The last show of the Serious Moonlight tour, 8th December, 1983, was the 3rd anniversary of John Lennon's death, whom Bowie and Slick knew. Slick suggested a few days prior to the show that they play "Across the Universe" as a tribute; but Bowie said, "Well if we're going to do it, we might as well do 'Imagine'." They performed the song on the final night of the tour as a tribute to their friend. John Lennon wrote and recorded this song at his Tittenhurst Park estate in the English countryside where he and Yoko took up residence in the summer of 1969. When they moved to Tittenhurst, The Beatles hadn't officially broken up, but they were on the outs and would never record together again (the last Beatles photo shoot took place there in August, 1969).

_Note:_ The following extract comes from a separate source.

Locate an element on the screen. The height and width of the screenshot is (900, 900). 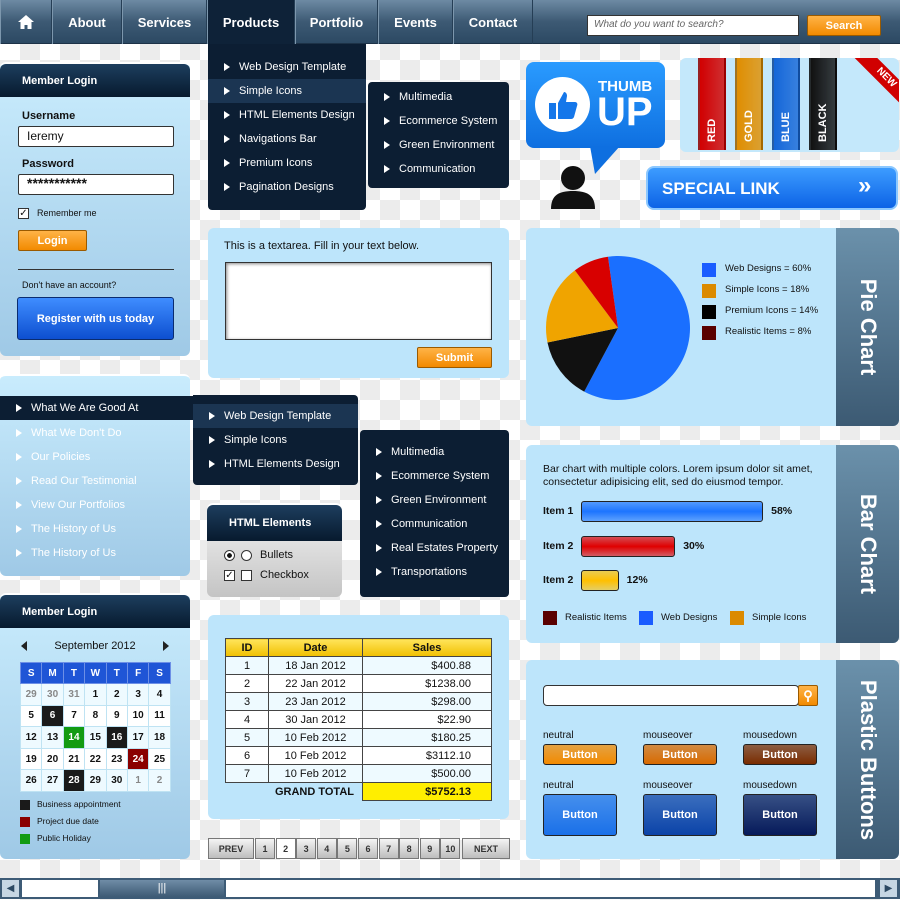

Lennon had released two avant-garde albums with Yoko: Unfinished Music No. 1: Two Virgins and Unfinished Music No. 2: Life with the Lions. At the end of 1969, they released another: Wedding Album, which contained sounds gathered at their wedding and "bed-in" honeymoon. In 1970, after a round of primal scream therapy, Lennon released his first commercially viable non-Beatles album, John Lennon/Plastic Ono Band, with contributions from Ringo Starr and production by Phil Spector.
n early 1971, Lennon worked up songs for a new album - "Imagine" was one of them. In May, he summoned several of his musical cohorts to Tittenhurst to record it, including Spector, George Harrison, bass player Klaus Voormann, piano man Nicky Hopkins, and drummers Alan White and Jim Keltner. They recorded on-campus in the studio Lennon had recently built, which he called Ascot Sound Studios. It was a genial atmosphere; footage from the sessions shows Lennon and his cohorts enjoying each others' company, but also getting down to business when it came time to work - Phil Spector kept the sessions on track, and Lennon was exacting in his musical detail. "Imagine" was one of the first songs they recorded. With a very simple arrangement designed to spotlight the lyric, it required just Lennon's vocals and piano, Voormann's bass, and White's drums. Strings were overdubbed later.